Task objective: Return each line of the entries that holds the string "computer".

Supplied material:
================
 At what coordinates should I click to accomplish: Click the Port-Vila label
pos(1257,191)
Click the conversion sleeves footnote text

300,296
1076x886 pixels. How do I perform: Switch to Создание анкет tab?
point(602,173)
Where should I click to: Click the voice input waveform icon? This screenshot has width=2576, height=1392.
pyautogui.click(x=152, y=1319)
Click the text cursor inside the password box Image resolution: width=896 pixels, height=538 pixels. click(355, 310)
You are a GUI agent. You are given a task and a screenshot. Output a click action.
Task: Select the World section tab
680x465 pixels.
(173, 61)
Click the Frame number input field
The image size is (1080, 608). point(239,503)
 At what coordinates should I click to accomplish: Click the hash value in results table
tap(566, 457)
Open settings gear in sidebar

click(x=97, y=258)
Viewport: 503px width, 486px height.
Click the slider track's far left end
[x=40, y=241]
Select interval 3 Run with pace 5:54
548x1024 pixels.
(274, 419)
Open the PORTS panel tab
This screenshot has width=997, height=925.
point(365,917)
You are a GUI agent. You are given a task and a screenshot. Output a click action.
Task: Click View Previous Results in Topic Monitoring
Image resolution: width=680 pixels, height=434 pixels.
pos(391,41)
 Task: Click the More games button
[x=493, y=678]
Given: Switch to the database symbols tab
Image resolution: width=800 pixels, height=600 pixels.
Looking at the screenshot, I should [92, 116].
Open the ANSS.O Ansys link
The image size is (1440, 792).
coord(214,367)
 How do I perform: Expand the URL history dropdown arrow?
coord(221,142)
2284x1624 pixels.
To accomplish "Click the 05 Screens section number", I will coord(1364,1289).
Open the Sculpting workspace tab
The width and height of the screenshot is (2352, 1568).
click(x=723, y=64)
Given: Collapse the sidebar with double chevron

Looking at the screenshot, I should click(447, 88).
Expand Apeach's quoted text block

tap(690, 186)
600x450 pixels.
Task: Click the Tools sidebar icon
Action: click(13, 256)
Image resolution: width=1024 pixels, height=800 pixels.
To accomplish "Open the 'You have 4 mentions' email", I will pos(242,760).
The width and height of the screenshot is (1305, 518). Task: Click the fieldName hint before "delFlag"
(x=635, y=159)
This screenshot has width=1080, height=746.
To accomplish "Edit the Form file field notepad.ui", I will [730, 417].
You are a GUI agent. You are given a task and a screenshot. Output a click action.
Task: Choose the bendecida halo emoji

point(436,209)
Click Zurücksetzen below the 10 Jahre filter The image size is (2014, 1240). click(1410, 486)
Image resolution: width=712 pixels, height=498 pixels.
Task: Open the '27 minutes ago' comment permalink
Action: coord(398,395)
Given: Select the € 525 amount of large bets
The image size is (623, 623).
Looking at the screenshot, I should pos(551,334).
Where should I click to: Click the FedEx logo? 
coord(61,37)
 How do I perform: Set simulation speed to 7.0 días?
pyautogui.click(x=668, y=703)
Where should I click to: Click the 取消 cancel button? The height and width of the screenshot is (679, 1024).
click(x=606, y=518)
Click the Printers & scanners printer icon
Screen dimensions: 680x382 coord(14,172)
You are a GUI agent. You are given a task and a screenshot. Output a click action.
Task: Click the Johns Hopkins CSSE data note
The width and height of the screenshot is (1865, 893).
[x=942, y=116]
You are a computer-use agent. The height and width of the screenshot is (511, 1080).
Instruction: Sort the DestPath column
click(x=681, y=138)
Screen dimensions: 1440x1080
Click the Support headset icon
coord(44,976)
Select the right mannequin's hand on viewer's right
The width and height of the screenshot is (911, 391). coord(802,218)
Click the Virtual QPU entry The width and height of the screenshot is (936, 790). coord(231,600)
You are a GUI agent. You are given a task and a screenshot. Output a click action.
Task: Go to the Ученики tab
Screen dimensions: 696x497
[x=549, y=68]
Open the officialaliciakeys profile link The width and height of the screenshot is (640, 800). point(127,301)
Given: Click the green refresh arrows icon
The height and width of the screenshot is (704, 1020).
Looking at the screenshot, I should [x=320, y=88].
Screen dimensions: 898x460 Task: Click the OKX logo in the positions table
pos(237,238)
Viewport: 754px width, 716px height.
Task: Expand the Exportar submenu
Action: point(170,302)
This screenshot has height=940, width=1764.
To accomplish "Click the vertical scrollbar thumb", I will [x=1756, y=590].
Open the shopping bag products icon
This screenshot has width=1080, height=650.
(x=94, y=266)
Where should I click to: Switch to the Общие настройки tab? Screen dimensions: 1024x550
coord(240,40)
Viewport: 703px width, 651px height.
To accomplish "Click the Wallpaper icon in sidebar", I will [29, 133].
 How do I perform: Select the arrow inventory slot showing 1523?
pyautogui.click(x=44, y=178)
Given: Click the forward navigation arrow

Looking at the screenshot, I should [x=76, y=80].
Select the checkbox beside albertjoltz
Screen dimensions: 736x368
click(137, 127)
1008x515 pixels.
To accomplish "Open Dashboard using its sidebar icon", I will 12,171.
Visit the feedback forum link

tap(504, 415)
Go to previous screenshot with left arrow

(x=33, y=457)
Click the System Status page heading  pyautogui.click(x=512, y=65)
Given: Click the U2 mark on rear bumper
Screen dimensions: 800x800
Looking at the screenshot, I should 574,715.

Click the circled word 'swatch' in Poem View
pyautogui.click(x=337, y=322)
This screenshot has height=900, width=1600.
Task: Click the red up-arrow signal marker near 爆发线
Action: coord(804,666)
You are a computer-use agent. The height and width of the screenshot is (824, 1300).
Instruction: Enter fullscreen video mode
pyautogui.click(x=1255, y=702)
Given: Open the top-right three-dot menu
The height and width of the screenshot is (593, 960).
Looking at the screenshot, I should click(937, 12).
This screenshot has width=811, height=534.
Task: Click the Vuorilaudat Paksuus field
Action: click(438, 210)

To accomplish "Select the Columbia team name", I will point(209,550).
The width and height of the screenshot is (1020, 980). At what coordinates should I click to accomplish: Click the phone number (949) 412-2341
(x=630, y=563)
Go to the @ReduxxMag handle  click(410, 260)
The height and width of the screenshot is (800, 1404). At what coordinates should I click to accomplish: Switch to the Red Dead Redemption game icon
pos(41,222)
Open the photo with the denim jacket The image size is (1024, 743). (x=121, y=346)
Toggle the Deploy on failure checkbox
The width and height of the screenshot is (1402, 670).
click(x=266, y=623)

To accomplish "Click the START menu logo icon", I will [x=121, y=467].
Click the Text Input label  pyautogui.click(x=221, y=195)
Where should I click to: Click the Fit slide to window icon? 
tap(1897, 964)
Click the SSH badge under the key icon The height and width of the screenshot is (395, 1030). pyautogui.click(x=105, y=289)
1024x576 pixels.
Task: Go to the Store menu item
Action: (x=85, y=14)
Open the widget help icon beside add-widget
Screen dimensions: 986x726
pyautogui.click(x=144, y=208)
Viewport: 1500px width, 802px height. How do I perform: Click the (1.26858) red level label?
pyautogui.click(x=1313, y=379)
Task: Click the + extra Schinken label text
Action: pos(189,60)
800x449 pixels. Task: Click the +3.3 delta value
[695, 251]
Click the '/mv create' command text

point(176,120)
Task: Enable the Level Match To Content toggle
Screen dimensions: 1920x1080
================
Your solution:
You are a computer-use agent. The height and width of the screenshot is (511, 1080).
You are a computer-use agent. The height and width of the screenshot is (824, 1300).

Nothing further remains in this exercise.